Gustavo se acercó a ella y la atrajo suavemente hacia su cuerpo, depositando un beso en sus labios. Sarada aceptó el gesto, aunque en su interior sintió una punzada de incomodidad.
—Lamento no haberte llamado ayer ni hoy. Estuve demasiado ocupado y casi pierdo el vuelo —explicó él con un suspiro.
—Tranquilo, lo entiendo —respondió Sarada con calma—. ¿Y bien, cómo te ha ido?
—Bien. ¿Te ayudo en algo?
—Siéntate, estaba preparando la cena.
—Muchas gracias.
Mientras Gustavo se acomodaba en la mesa, Sarada tomó a Zamir de la mano y lo llevó al lavabo para lavarle las manos antes de servirle la comida. El pequeño se sentó feliz en su silla, disfrutando de su cena mientras conversaba con su padrino como si fuera un adulto.
—Las clases son un poco aburridas, pero no tengo otra opción más que estudiar… Si no, mi mamita no me dejará jugar tranquilo —comentó Zamir con un aire de resignación.
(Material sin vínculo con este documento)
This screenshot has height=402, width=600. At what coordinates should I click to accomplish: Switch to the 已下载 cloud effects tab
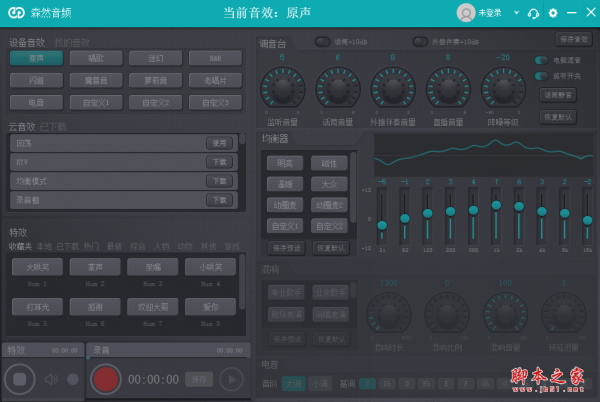pos(54,127)
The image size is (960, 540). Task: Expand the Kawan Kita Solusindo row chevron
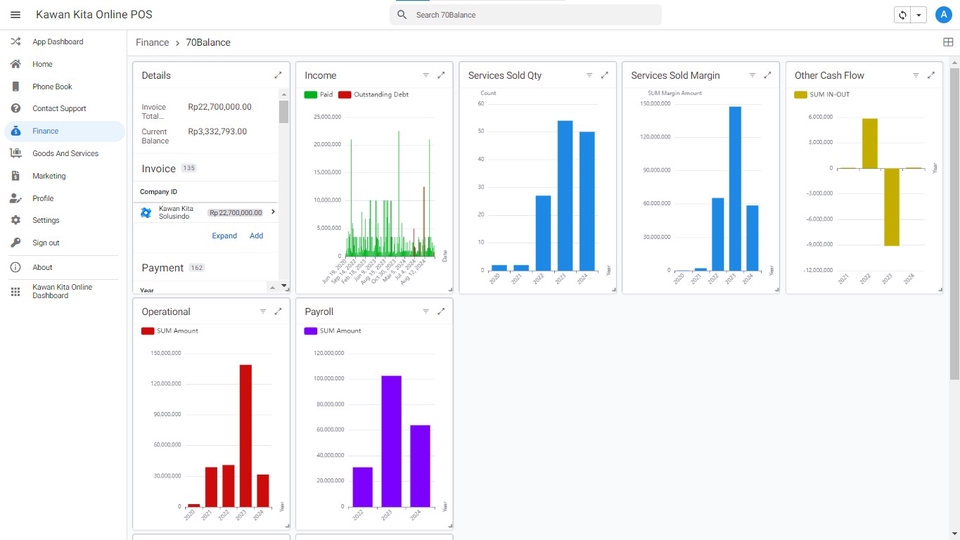click(273, 212)
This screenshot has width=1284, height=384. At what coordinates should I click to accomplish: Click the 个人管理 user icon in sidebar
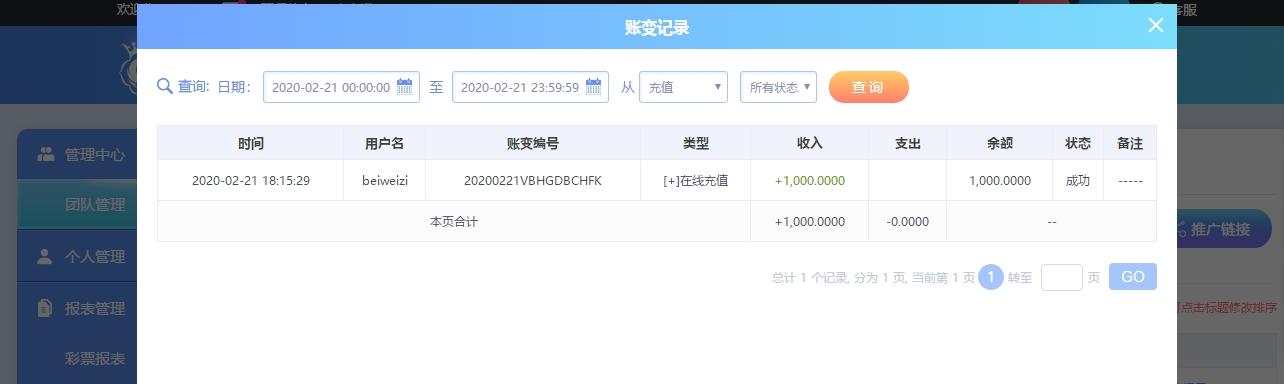coord(45,257)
Gustavo soltó una carcajada y Sarada sonrió con ternura al escuchar a su hijo hablar con tanta madurez. Para ella, Zamir era su mayor alegría, su motor para seguir adelante día a día.
Cuando terminaron de cenar, el pequeño miró a su madre con seriedad y le tomó la mano.
—Mami, hay que darle gracias a Dios porque tenemos comida en nuestra casa y porque mi padrino Gustavo vino a vernos.
Gustavo sonrió con orgullo y asintió.
—Muy bien dicho, campeón.
Los tres dieron gracias en silencio, y después Sarada volvió a llevar a Zamir al lavabo para limpiarle las manos. El niño, aún emocionado con su nuevo peluche, corrió a la sala para seguir viendo televisión.
Gustavo tomó la mano de Sarada y la miró con intensidad.
—Te extrañé demasiado.
Ella intentó sonreír, pero sus palabras salieron sin verdadera emoción.
—Gracias, Gustavo. Yo también…
Sin embargo, en su interior, sabía que no era cierto. Lo apreciaba, le tenía un profundo cariño y gratitud, pero su corazón no latía con amor por él. Y eso la hacía sentirse culpable.
Gustavo la besó de nuevo, esta vez con más intensidad, y deslizó sus manos por su cintura, intentando llevarla hacia la habitación. Pero Sarada se apartó con delicadeza.
—No… El pequeño sigue despierto y no quiero faltarle al respeto.
—Pero te he extrañado todo este tiempo…
—Lo sé —dijo ella, bajando la mirada—, pero podemos esperar.
Gustavo suspiró y asintió con resignación.
—Está bien.
Se quedó en silencio por un momento y luego miró el reloj.
—Debo irme.
—¿Tan pronto?
—Sí, tengo mucho trabajo y mañana debo estar temprano en la empresa.
—Bueno… esta bien.
— ¿Y cómo vas con los bocetos?
—Voy avanzando. Estoy preparando nuevos diseños para que los muestres.
—Claro que sí. Entonces nos vemos pronto.
Antes de irse, Gustavo le dio un beso en la frente y la miró con cariño.
—Te quiero.
Sarada tragó saliva, incapaz de responder de la misma manera.
—Descansa bien —fue lo único que pudo decir.
Cuando la puerta se cerró, soltó un largo suspiro y miró las cosas que Gustavo le había traído. Las tomó y las llevó a su habitación. Al verlas, sintió un peso en el pecho.
Él era un buen hombre, alguien que había estado con ella en los momentos más difíciles, alguien que había sido un padrino ejemplar para su hijo y un apoyo incondicional. Pero, a pesar de los dos años que llevaban juntos, su corazón seguía resistiéndose.
Lo quería, sí, pero no lo amaba.
Y lo peor era que sabía que Gustavo merecía mucho más que un cariño tibio y una relación llena de dudas. Se sentía atrapada, culpable y, sobre todo, con miedo. Miedo de entregarse de nuevo, de volver a amar profundamente y ser lastimada una vez más. Quiza no por el, si no por la familia de él, ya que no la querían para esposa de su hijo.